“The Good Dinosaur,” is undoubtedly one of Disney/Pixar’s most artistically rendered films to date; with breathtaking computer generated visuals of open pastures and glistening rivers, it successfully sets the tone for the animated Western. Unfortunately, the talented animators weren’t enough to save the film from an ultimately lackluster plot.
Although the film begins unexpectedly, in a world where dinosaurs have dodged the extinction bullet, it follows the familiar path of Disney films before it, using various themes from childhood classics such as “The Lion King” and “The Jungle Book.” The one saving grace is that it takes place in a previously unexplored setting–that of a dinosaur family looking to embrace manifest destiny, as demonstrated through the opening exposition montage of an Apatosaurus couple tending to their ranch.
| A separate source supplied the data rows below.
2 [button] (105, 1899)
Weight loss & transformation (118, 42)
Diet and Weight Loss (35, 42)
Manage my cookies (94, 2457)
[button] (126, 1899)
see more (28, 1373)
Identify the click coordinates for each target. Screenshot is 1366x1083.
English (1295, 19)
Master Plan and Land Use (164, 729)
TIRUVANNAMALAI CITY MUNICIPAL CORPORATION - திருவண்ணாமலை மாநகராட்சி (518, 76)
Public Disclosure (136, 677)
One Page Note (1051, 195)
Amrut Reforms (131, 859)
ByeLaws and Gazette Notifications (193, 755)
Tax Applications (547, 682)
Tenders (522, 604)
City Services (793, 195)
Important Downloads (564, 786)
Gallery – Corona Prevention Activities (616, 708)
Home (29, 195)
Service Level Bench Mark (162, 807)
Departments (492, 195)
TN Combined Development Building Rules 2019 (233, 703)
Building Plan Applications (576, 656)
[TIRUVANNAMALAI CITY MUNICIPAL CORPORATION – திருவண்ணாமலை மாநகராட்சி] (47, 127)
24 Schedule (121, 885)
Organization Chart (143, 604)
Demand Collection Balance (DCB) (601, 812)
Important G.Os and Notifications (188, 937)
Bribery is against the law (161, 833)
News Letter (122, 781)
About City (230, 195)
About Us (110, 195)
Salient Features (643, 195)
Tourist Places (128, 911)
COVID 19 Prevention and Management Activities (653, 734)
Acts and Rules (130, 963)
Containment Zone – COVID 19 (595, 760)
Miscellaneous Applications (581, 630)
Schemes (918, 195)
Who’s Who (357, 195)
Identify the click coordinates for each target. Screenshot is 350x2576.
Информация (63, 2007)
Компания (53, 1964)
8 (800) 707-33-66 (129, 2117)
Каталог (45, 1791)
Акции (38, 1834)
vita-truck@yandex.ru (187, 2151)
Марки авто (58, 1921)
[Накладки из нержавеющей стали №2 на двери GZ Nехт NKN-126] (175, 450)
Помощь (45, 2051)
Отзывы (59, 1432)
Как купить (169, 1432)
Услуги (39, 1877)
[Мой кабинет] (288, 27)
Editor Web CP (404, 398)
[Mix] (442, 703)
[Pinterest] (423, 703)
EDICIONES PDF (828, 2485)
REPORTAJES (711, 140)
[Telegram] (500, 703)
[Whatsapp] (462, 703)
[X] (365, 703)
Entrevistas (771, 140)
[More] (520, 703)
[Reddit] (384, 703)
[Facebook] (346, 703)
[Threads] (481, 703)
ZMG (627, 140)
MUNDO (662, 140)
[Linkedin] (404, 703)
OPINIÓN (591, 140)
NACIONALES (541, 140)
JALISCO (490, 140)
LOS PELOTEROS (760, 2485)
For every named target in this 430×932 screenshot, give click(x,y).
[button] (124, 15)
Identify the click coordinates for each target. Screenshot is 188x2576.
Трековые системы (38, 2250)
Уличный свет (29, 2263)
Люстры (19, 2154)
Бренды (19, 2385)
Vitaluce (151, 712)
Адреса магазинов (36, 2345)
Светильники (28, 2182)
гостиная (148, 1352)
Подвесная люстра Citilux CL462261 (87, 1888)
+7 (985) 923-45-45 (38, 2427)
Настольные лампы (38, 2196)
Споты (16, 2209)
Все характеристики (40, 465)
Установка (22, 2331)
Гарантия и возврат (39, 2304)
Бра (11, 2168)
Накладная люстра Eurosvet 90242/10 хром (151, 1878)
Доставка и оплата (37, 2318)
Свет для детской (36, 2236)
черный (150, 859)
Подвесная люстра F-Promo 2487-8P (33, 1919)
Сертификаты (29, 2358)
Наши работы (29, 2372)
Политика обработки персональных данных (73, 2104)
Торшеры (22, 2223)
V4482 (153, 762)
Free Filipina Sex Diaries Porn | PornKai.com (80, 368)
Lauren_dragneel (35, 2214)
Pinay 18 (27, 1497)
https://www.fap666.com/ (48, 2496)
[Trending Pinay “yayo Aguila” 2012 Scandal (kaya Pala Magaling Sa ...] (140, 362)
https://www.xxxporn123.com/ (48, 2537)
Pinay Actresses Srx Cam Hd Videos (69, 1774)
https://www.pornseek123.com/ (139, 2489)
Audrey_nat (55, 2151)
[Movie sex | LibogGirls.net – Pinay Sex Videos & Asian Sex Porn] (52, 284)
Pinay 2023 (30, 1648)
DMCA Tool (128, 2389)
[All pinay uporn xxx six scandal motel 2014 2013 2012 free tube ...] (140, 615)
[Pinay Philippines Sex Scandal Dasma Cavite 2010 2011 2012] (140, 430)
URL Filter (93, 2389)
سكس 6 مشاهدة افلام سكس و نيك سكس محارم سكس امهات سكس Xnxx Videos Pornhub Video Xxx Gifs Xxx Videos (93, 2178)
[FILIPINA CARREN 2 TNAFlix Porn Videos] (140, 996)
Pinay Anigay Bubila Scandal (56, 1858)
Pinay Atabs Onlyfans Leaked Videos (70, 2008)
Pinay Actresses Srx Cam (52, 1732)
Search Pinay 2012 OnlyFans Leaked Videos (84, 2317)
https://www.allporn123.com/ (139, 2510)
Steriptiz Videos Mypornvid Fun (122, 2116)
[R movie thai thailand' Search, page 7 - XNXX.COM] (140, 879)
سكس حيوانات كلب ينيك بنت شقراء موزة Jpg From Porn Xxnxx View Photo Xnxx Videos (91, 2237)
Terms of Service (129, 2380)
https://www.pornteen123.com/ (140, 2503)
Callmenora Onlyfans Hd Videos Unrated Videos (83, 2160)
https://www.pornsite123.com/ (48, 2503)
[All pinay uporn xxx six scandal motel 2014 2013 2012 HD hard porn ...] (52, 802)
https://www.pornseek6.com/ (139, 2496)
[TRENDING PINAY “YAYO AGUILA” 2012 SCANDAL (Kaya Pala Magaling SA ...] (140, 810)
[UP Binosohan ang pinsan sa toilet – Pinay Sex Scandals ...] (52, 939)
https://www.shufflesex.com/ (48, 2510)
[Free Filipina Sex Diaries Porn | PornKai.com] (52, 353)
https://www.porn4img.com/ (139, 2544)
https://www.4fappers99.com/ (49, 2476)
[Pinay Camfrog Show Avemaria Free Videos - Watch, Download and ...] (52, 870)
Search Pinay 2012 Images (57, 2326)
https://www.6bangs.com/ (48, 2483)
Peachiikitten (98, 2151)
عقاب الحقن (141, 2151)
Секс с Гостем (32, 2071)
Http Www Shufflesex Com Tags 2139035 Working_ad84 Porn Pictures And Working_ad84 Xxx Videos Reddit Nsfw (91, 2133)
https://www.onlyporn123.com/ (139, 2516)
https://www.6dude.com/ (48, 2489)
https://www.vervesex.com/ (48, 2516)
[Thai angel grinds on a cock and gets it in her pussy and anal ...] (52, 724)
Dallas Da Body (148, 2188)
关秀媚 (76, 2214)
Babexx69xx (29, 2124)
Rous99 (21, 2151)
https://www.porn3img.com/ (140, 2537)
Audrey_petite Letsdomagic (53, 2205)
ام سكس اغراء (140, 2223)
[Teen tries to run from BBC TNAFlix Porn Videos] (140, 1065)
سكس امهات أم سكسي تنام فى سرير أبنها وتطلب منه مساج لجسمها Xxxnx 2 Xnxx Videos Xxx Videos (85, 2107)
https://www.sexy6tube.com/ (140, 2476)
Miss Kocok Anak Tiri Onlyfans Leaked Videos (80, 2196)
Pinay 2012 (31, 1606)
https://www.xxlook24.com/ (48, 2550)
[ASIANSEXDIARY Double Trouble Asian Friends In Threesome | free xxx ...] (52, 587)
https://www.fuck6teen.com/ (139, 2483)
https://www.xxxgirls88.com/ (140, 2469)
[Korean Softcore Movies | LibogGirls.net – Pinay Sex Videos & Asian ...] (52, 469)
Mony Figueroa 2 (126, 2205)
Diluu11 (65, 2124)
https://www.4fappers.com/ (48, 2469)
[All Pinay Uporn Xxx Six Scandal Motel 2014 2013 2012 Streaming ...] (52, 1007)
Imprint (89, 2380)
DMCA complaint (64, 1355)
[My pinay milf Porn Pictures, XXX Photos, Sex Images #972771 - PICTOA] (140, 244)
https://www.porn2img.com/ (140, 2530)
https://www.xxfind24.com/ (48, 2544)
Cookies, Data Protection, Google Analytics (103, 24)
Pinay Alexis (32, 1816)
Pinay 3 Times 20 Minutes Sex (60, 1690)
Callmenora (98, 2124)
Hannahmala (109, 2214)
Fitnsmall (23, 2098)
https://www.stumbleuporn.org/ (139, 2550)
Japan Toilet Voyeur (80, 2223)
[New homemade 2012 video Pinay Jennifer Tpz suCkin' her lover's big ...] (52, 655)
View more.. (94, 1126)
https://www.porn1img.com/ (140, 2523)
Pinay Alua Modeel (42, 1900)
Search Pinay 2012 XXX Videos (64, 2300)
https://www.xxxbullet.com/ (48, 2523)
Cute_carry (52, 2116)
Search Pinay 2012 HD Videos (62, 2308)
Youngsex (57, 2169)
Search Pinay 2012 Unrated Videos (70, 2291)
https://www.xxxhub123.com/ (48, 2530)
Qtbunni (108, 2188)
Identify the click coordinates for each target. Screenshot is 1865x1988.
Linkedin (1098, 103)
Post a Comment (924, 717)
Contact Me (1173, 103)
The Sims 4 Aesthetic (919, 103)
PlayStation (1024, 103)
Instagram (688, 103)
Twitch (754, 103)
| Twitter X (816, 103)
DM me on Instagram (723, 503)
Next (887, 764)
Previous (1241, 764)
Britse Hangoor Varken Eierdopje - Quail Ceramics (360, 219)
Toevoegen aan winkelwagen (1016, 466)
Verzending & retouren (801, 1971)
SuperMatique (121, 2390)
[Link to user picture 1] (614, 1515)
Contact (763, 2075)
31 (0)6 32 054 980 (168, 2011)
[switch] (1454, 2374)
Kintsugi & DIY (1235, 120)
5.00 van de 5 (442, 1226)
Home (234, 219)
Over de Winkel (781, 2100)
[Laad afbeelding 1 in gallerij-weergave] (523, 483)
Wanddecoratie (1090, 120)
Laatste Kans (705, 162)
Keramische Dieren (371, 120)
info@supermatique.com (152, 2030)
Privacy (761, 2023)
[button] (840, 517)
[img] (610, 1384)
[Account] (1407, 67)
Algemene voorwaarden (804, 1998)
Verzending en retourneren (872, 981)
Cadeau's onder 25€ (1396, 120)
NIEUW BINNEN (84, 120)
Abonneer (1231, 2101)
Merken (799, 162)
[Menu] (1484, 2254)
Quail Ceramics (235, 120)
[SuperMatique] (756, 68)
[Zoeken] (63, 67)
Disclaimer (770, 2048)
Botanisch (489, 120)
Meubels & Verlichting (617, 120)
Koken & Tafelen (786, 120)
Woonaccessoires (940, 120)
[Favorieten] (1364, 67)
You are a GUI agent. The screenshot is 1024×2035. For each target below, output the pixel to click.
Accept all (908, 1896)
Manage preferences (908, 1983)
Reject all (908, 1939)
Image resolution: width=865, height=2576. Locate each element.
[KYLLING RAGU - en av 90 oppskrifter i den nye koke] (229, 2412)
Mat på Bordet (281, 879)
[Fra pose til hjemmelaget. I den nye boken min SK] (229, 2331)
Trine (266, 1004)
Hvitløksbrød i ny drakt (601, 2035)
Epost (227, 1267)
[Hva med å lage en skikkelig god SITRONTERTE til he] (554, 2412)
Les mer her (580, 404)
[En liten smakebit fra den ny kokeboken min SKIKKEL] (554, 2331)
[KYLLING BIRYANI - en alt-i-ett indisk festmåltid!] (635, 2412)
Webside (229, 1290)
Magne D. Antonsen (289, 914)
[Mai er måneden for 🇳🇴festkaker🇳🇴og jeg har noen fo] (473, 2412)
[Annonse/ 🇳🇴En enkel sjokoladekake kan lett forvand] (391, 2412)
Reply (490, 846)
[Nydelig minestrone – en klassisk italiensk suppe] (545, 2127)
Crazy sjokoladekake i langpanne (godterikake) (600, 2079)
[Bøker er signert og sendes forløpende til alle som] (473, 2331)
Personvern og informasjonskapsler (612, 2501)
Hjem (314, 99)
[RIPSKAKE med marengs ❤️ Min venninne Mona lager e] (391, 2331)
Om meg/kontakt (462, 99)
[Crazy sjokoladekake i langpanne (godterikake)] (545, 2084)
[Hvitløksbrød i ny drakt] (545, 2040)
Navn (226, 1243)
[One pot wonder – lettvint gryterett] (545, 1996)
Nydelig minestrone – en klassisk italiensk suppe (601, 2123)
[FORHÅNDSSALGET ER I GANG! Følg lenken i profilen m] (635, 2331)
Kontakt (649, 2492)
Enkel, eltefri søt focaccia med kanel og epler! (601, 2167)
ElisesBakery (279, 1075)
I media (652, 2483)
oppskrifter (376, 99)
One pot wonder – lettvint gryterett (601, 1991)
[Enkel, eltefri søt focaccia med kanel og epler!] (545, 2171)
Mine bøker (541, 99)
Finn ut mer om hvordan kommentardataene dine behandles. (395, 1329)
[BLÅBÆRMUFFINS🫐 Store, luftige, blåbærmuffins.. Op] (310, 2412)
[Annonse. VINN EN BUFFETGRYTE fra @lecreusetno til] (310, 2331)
In this opening, we’re introduced to the weakling of the pack, Arlo (Raymon Ochoa), a cowardly dinosaur who often disappoints his family by not having the courage to “make his mark.” His father, Poppa Henry, urges Arlo to face his fears by giving him the task of finding the pest who’s been eating away their corn supply. But as the two pursue the nuisance, Poppa is tragically killed (ala Mufasa), and Arlo must find his way home. Along the way, he catches up to the pest—a wolf boy of sorts—whom he eventually names Spot (Jack Bright).
The two develop a close bond, and their relationship is the emotional foundation for the entire film. As the pair cannot verbally communicate with each other, the audience must rely on visuals to understand their love. The animators surely used to their advantage, flexing their muscles to create the captivating wide open pastures the two venture into. And I’m not going to lie, I definitely cried during a couple of these scenes.
But following the introduction of Arlo and Spot’s blossoming friendship, the film diverts back into exposition mode which gets tedious quickly. Like all those old western movies you somehow find yourself watching with your dad on a Saturday night, “The Good Dinosaur” takes it’s sweet time. It leaves you wondering when the story will pick up the pace, and when the action will start. And while I can spend three hours or so watching John Wayne walking from here to there, the slow and steady approach doesn’t seem to fit in an hour and half children’s movie where time is of the essence.
Although when the film finally does pick up, there are some noteworthy gems that make “The Good Dinosaur” unique from past Pixar films. Director Peter Sohn, in his feature debut, pays close attention to the visual elements that bring us into the world, which heavily echoes that of Disneyland’s Frontierland, while also taking various risks in order to liven up the film–namely a sequence in which Arlo and Spot accidentally eat a mysterious fruit that bears hallucinogenic effects. Sohn also isn’t afraid to dabble in violence; we all know that Pixar is notorious for incorporating death into their narratives (still crying over the opening of “Up”), but “The Good Dinosaur,” is far more graphic than any preceding pixar film before it (including “Bug’s Life”).
However, while enjoyable, these elements aren’t enough to catapult the film into the Pixar hall of fame. The visuals are stunning, and there are a few memorable moments, but they’re sewn into a derivative plot. Granted, “The Good Dinosaur” is following in the truly imaginative footsteps of “Inside Out,” but the overall simplistic approach in storyline is perhaps why Pixar’s second film to be released this year can’t measure up to all of our expectations.